Il primo virus informatico della storia



27 anni fa Fred Cohen crea un programma capace di infettarne altri e replicarsi a volontà. Otto ore di lavoro e parecchie maledizioni per decenni

È la mattina di un 10 novembre 1983: il World Wide Web non esiste ancora e devono passare altri due anni prima che Bill Gates rilasci Windows 1.0. Nell’aula magna della Lehigh University, in Pennsylvania, si è raggruppata un po’ di gente in attesa che cominci un seminario di informatica. Sembra una mattina come tante altre, un seminario come tanti altri. A un certo punto, però, uno studente di dottorato, Fred Cohen, comincia a parlare del suo software:

“…è un programma che può ‘infettare’ altri programmi, modificandoli per includere una versione di se stesso…”

Più o meno con queste parole, Cohen stava presentando pubblicamente quello che passò alla storia come il primo virus informatico, anche se il nome di “virus” glielo diede poi il suo academic adviser Len Adleman.

Cohen non era certo il primo a ipotizzare la possibilità di scrivere programmi del genere e qualcuno aveva già giocato a creare un paio di malware (nel 1982, per esempio, l’allora quindicenne Rich Skrenta scrisse Elk Cloner, un malware per Apple II). Ma quel giorno Cohen aveva portato per la prima volta all’attenzione pubblica il fatto che questi software giravano alla perfezione, che potevano essere davvero virali e, soprattutto, intenzionalmente cattivi.

Quel programma in particolare era stato scritto solo una settimana prima, il 3 novembre, proprio per la dimostrazione del seminario sulla sicurezza informatica. Gli c’erano volute otto ore di lavoro, ma alla fine il virus era pronto per il suo pubblico. Ottenne tutti i permessi necessari in quella settimana e fece cinque esperimenti di contagio.

La prima vittima dell’infezione fu Vd, un programma di visualizzazione grafica di Unix. Per tenere sotto controllo il contagio furono prese tutte le precauzioni: gli attacchi dovevano essere condotti manualmente e nessun danno reale poteva essere causato. Quasi si trattasse di un virus biologico. Il programma virale fu anche marcato, in modo che non si potesse diffondere senza poi poter essere rintracciato. Inoltre, il codice fu codificato e frammentato perché non se ne potesse fare un uso illecito.

In ciascuno dei cinque attacchi, tutti i sistemi di sicurezza del network furono bypassati in meno di un’ora. In un caso bastarono cinque minuti perché il virus tenesse sotto scacco il sistema. Cohen sapeva che l’attacco sarebbe stato un successo, ma i tempi stupirono anche lui.
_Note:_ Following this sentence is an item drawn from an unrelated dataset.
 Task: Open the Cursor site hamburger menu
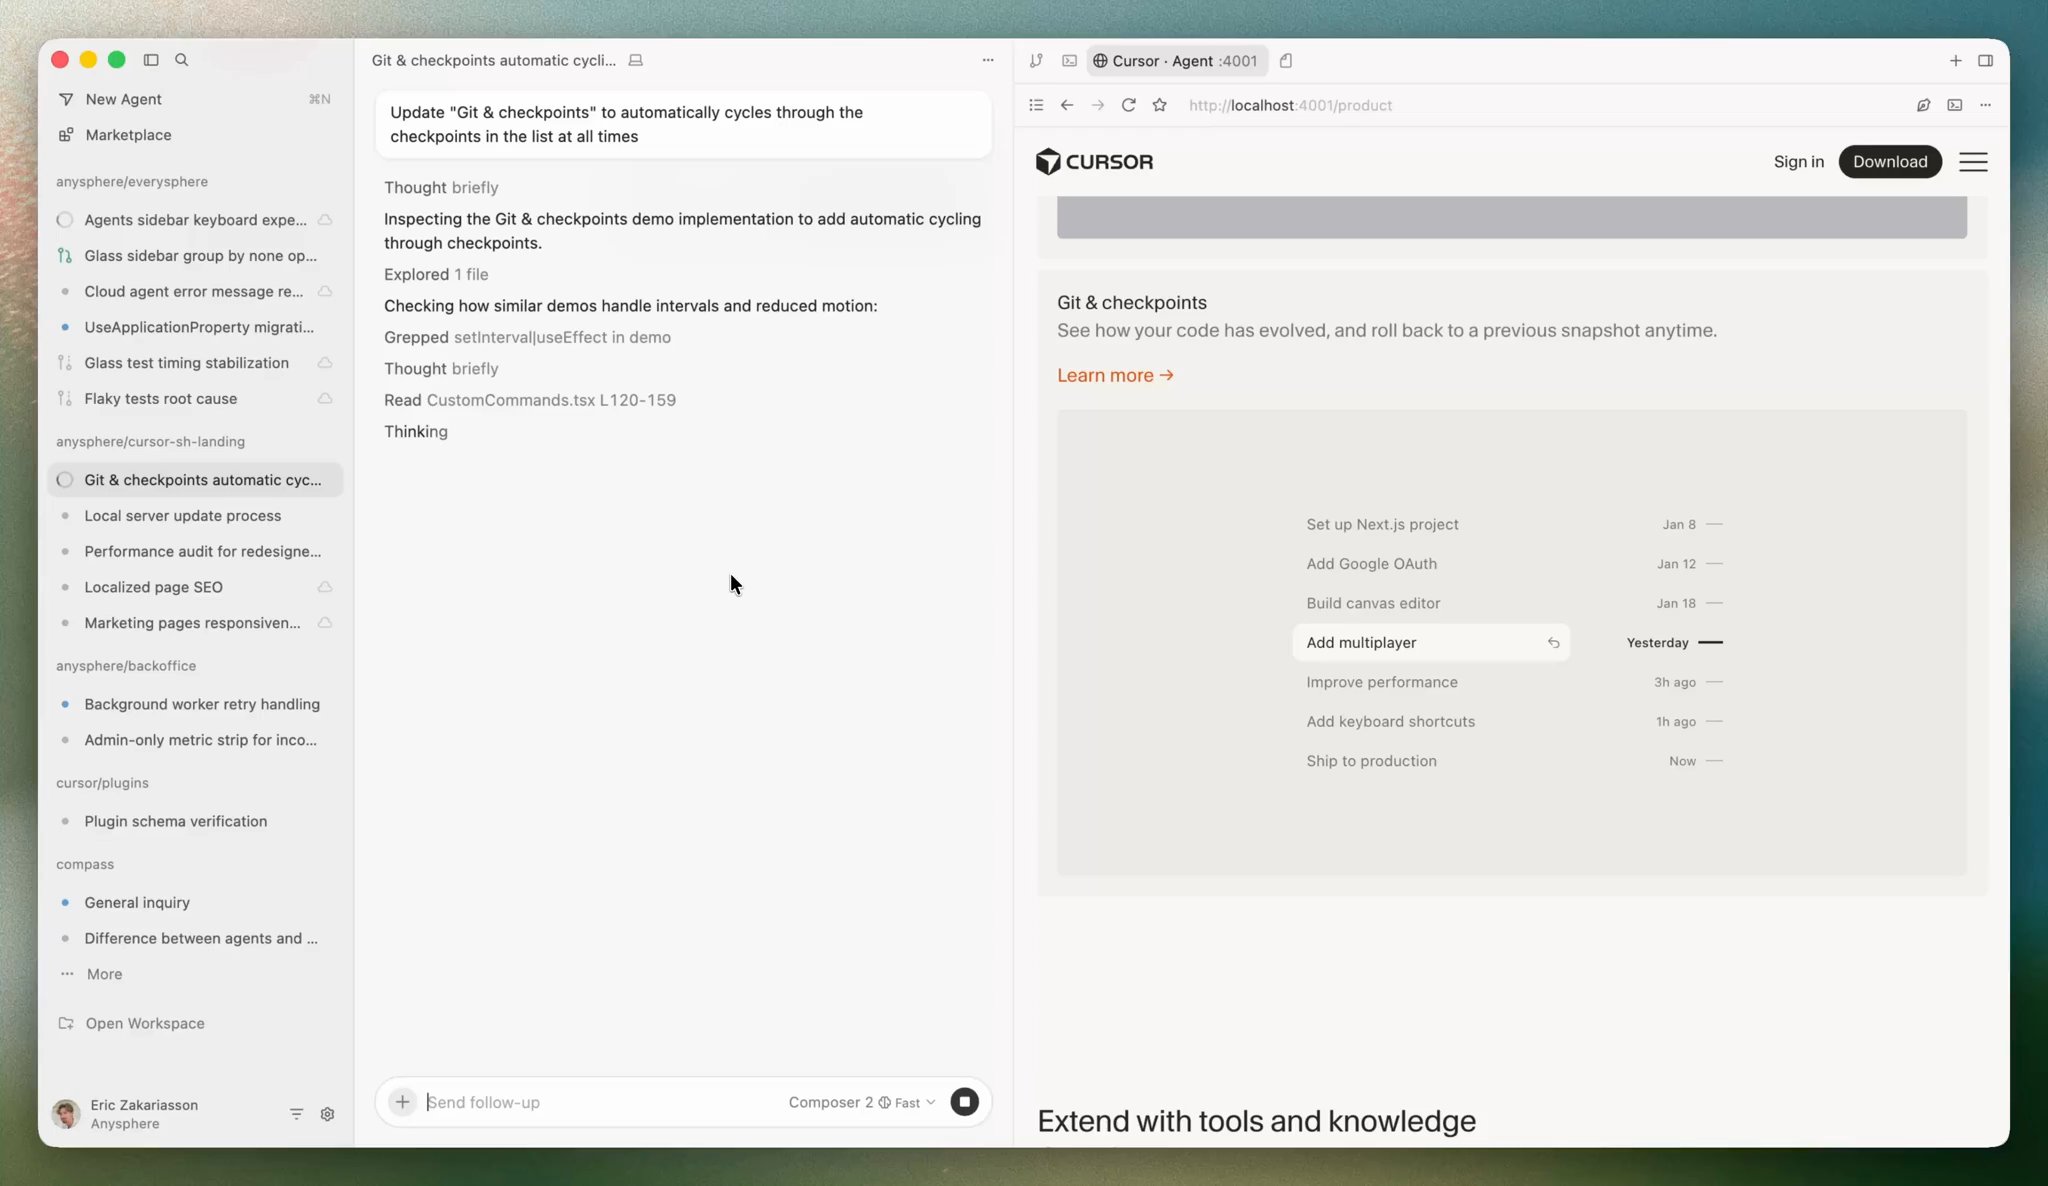click(x=1972, y=162)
Alla fine del seminario, l’allora amministratore del sistema decise che nessun altro esperimento di sicurezza informatica sarebbe stato più permesso.
Ci vollero diversi mesi di negoziazioni per ottenere un nuovo nullaosta. Cohen intanto si preparava a testare i software virali su diversi sistemi operativi. L’esperimento fu progettato per altri venti. I nuovi programmi dimostrarono la capacità dei virus di trovare i file, infettarli e perpetuare l’infezione. Neanche venti anni dopo, i virus informatici erano già diventati delle pandemie.